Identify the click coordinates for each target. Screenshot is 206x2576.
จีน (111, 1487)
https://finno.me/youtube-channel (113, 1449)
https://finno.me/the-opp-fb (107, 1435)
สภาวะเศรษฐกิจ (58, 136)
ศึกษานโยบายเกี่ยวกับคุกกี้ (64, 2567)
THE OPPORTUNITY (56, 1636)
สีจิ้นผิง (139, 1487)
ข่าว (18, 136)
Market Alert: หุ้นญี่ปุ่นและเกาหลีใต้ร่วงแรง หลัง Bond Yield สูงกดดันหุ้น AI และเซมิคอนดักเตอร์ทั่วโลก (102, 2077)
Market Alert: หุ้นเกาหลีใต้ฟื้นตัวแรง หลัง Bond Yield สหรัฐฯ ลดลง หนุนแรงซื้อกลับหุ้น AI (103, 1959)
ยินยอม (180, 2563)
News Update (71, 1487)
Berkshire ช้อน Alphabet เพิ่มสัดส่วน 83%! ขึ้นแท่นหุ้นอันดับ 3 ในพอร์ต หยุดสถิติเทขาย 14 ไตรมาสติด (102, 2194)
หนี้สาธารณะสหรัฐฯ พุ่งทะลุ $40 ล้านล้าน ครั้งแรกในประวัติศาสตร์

____________________

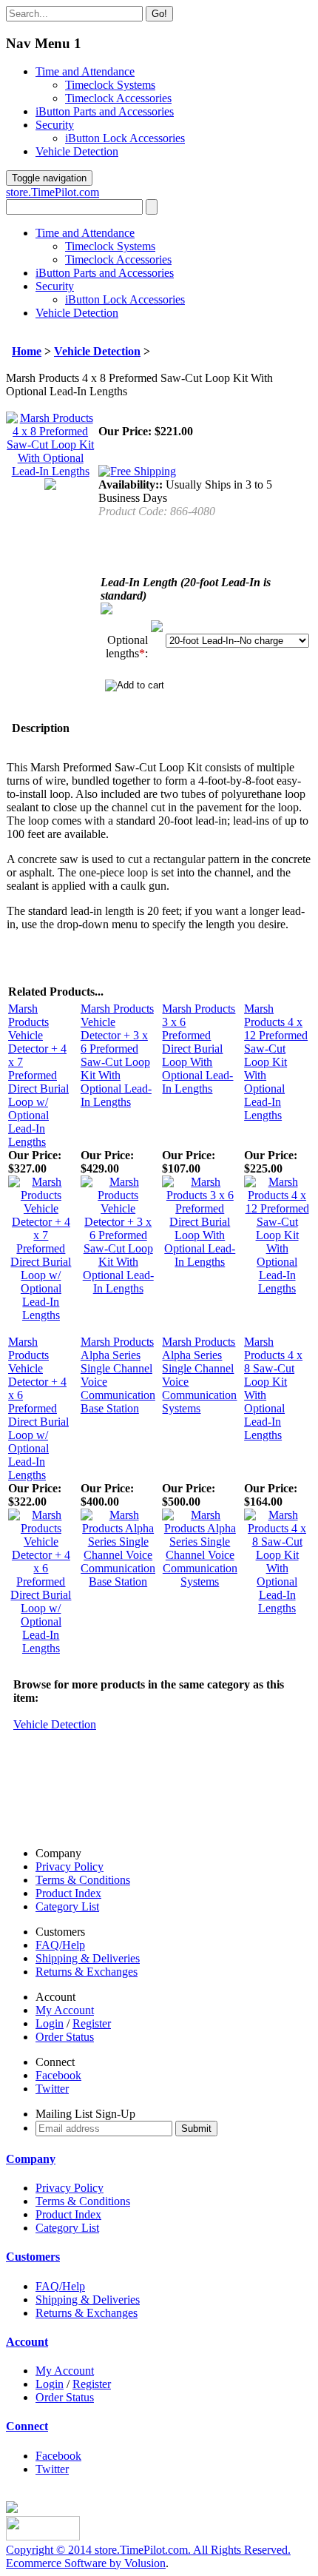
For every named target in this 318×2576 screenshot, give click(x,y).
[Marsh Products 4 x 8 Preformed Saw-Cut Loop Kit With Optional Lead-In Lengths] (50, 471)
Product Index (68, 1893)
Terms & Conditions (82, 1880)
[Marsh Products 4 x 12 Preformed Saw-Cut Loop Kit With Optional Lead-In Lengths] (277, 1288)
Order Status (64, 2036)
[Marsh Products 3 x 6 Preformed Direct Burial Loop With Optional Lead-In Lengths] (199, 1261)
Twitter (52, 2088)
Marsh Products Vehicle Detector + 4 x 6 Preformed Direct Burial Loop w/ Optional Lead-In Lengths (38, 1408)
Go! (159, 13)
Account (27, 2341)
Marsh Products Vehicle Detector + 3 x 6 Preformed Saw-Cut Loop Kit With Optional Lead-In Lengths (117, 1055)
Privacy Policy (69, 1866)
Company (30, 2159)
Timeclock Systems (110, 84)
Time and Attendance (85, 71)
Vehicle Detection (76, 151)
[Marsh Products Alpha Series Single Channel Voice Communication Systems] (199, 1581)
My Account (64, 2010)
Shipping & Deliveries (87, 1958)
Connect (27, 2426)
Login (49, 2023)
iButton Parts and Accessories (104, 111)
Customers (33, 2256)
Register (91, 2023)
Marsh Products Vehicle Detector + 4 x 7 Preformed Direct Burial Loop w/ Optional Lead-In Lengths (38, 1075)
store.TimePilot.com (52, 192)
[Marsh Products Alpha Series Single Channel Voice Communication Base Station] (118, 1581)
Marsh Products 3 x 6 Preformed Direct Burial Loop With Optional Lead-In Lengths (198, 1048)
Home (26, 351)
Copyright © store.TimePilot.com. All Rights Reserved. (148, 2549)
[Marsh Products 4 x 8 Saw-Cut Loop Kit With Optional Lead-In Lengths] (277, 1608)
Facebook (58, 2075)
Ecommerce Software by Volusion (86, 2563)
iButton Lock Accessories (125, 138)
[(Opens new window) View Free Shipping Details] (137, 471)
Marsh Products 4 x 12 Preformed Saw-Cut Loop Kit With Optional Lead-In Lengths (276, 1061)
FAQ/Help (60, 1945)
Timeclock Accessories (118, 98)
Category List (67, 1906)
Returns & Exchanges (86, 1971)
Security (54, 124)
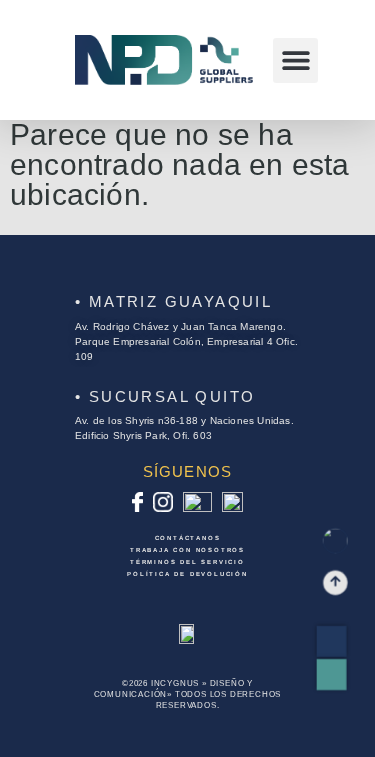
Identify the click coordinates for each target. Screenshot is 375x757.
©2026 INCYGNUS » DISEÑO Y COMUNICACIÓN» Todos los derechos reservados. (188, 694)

____________________

Task to carry out
Where the listing above reaches the line that contains "Marsh Products Vehicle Detector + 4 x 6", start retyping, and finish with the line that contains "Category List (67, 1906)"; reproduce those lines exactly and no others.

Task output
Marsh Products Vehicle Detector + 4 x 6 Preformed Direct Burial Loop w/ Optional Lead-In Lengths (38, 1408)
Go! (159, 13)
Account (27, 2341)
Marsh Products Vehicle Detector + 3 x 6 Preformed Saw-Cut Loop Kit With Optional Lead-In Lengths (117, 1055)
Privacy Policy (69, 1866)
Company (30, 2159)
Timeclock Systems (110, 84)
Time and Attendance (85, 71)
Vehicle Detection (76, 151)
[Marsh Products Alpha Series Single Channel Voice Communication Systems] (199, 1581)
My Account (64, 2010)
Shipping & Deliveries (87, 1958)
Connect (27, 2426)
Login (49, 2023)
iButton Parts and Accessories (104, 111)
Customers (33, 2256)
Register (91, 2023)
Marsh Products Vehicle Detector + 4 x 7 Preformed Direct Burial Loop w/ Optional Lead-In Lengths (38, 1075)
store.TimePilot.com (52, 192)
[Marsh Products Alpha Series Single Channel Voice Communication Base Station] (118, 1581)
Marsh Products 3 x 6 Preformed Direct Burial Loop With Optional Lead-In Lengths (198, 1048)
Home (26, 351)
Copyright © store.TimePilot.com. All Rights Reserved. (148, 2549)
[Marsh Products 4 x 8 Saw-Cut Loop Kit With Optional Lead-In Lengths] (277, 1608)
Facebook (58, 2075)
Ecommerce Software by Volusion (86, 2563)
iButton Lock Accessories (125, 138)
[(Opens new window) View Free Shipping Details] (137, 471)
Marsh Products 4 x 12 Preformed Saw-Cut Loop Kit With Optional Lead-In Lengths (276, 1061)
FAQ/Help (60, 1945)
Timeclock Accessories (118, 98)
Category List (67, 1906)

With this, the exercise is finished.